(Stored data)
* BEGIN *
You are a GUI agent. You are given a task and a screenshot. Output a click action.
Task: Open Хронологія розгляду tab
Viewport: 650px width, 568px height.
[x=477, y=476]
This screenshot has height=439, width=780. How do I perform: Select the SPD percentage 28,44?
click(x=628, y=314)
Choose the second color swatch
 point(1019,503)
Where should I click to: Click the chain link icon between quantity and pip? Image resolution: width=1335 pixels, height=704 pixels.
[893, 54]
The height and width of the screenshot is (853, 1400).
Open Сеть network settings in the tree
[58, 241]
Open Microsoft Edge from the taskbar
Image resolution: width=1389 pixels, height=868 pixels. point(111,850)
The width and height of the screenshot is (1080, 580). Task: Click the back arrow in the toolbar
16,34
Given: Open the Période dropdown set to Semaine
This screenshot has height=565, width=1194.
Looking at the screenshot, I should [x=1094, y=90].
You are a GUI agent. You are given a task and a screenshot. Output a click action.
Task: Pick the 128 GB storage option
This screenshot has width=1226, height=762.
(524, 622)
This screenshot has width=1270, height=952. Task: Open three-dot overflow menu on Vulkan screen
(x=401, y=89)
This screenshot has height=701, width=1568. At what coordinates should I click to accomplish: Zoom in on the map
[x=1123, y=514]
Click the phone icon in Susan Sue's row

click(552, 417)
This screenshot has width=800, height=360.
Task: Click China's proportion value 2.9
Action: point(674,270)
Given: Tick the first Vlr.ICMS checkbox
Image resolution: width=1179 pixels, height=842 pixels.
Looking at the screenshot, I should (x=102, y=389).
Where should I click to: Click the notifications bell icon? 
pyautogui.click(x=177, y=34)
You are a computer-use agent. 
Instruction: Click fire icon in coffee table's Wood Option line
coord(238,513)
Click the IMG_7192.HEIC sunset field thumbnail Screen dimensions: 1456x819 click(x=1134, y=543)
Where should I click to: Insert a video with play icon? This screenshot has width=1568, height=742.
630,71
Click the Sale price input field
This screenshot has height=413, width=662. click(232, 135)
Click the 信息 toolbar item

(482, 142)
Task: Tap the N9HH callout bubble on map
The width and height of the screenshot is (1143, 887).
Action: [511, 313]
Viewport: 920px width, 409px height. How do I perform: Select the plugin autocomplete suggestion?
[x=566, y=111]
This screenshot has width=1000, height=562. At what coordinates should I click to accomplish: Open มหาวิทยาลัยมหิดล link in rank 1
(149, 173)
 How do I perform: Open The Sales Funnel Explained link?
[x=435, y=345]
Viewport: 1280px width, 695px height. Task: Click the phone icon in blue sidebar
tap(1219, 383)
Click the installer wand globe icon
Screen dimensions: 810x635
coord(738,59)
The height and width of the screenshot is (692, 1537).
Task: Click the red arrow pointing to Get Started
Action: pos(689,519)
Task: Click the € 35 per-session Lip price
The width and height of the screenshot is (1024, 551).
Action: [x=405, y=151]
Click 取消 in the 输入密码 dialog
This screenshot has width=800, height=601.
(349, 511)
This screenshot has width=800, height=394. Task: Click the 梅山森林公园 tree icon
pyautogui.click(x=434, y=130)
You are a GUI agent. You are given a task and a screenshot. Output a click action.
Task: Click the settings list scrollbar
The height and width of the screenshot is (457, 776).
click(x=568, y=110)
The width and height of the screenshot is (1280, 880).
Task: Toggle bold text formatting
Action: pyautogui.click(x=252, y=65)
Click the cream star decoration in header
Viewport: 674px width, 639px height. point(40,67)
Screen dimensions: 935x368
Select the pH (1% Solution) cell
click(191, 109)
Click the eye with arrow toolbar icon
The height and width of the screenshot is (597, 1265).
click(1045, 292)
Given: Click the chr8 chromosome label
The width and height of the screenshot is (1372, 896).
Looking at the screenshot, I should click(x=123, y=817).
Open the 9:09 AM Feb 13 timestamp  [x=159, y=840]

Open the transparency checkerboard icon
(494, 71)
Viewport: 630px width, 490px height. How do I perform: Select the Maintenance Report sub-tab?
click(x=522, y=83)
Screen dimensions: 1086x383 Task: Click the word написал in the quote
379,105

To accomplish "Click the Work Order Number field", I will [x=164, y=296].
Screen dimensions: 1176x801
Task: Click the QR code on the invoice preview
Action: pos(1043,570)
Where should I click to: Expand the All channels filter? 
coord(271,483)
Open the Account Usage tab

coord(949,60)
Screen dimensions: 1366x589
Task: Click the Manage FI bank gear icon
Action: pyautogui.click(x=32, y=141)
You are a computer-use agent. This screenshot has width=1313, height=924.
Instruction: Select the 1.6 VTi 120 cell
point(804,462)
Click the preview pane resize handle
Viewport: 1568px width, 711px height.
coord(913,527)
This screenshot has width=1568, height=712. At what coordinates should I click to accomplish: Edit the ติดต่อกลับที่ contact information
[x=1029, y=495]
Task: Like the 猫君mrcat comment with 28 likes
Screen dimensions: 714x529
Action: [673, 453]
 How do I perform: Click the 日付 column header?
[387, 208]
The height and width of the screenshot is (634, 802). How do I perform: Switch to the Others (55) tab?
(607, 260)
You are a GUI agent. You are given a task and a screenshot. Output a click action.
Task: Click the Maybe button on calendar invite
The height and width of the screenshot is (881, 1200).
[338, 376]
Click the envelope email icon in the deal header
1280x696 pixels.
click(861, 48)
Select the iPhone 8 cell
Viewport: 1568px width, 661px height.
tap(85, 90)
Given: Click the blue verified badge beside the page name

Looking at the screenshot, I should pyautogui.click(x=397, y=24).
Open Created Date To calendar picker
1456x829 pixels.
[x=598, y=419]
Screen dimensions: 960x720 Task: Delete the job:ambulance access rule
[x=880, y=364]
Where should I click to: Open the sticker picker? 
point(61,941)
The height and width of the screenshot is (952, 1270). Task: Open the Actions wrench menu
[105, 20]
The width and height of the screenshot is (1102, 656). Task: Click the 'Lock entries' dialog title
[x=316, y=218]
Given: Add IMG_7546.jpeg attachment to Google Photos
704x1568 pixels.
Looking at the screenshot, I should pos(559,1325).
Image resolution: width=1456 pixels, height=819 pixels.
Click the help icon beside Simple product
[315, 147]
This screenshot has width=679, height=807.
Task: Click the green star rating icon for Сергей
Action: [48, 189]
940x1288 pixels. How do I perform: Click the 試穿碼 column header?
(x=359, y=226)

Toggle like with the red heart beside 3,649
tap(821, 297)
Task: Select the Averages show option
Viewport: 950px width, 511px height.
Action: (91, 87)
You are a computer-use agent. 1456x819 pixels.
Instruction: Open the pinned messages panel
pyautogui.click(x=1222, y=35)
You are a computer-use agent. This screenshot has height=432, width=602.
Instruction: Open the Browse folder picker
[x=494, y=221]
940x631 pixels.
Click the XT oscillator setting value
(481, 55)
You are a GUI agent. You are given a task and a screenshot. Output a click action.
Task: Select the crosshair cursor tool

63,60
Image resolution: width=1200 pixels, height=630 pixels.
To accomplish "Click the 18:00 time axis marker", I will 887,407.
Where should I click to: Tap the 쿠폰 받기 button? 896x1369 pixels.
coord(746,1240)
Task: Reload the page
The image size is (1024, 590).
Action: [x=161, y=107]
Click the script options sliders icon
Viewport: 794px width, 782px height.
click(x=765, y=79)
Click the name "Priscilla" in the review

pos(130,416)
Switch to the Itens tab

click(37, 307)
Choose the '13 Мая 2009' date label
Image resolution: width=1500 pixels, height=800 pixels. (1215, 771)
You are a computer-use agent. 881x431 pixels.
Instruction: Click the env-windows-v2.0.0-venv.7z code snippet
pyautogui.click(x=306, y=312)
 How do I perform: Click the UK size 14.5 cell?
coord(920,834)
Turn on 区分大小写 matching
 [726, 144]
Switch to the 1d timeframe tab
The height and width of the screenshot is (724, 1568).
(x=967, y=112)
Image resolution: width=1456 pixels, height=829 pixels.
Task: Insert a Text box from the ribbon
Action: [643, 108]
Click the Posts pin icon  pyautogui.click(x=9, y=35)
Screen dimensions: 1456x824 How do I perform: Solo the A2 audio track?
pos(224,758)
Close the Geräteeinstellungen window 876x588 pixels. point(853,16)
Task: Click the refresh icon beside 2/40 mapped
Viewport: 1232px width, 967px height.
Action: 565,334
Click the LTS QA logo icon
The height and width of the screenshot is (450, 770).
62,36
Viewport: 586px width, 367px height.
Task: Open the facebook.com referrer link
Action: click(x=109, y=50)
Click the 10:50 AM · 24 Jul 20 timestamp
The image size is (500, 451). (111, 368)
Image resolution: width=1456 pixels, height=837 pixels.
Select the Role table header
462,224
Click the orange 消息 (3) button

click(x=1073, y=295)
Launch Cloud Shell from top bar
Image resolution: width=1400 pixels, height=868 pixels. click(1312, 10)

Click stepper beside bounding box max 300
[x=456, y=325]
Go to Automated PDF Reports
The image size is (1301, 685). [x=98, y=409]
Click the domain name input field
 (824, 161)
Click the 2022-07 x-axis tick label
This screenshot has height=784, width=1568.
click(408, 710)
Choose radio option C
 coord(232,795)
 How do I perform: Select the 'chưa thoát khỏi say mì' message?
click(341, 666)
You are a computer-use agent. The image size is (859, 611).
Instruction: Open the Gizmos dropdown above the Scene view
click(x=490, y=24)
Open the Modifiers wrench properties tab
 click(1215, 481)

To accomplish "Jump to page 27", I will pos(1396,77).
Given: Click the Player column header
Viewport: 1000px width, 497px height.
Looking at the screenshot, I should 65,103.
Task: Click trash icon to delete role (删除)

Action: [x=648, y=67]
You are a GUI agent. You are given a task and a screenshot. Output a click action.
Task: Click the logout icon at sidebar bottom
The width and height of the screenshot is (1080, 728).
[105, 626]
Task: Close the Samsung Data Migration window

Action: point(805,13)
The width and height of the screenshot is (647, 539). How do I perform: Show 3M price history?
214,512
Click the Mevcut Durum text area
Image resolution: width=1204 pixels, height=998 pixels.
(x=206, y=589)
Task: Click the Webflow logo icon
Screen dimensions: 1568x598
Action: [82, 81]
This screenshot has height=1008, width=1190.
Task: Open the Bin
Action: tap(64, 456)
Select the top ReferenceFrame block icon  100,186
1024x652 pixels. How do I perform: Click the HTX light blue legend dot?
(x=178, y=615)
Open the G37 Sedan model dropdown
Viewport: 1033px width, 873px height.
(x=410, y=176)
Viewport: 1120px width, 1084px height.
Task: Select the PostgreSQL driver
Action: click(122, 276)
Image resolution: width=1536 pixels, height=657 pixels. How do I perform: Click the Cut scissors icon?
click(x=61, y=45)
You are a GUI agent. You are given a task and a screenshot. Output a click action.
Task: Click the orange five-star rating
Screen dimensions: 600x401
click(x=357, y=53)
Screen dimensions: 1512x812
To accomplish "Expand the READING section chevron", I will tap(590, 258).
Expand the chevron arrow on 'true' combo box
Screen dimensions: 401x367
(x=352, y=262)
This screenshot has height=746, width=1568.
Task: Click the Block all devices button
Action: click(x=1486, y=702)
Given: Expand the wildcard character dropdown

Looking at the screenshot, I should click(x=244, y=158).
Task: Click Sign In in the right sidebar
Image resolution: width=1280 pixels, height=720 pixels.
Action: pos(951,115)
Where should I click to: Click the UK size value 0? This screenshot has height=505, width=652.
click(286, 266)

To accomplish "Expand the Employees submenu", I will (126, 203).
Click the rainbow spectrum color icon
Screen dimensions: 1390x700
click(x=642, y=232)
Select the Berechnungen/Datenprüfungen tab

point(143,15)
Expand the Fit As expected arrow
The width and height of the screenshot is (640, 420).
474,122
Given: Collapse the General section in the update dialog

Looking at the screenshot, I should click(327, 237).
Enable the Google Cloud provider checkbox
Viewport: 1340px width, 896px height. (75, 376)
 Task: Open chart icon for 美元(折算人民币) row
* END *
Requirement:
Could you rewrite the records from the line with "Click the envelope" to the line with "Looking at the screenshot, I should pos(559,1325).", putting "emoji picker" in place of "sticker picker" and leaving everything else unchanged?

Complete answer:
Click the envelope email icon in the deal header
1280x696 pixels.
click(861, 48)
Select the iPhone 8 cell
Viewport: 1568px width, 661px height.
tap(85, 90)
Given: Click the blue verified badge beside the page name

Looking at the screenshot, I should pyautogui.click(x=397, y=24).
Open Created Date To calendar picker
1456x829 pixels.
[x=598, y=419]
Screen dimensions: 960x720 Task: Delete the job:ambulance access rule
[x=880, y=364]
Where should I click to: Open the emoji picker? 
point(61,941)
The height and width of the screenshot is (952, 1270). Task: Open the Actions wrench menu
[105, 20]
The width and height of the screenshot is (1102, 656). Task: Click the 'Lock entries' dialog title
[x=316, y=218]
Given: Add IMG_7546.jpeg attachment to Google Photos
704x1568 pixels.
Looking at the screenshot, I should pos(559,1325).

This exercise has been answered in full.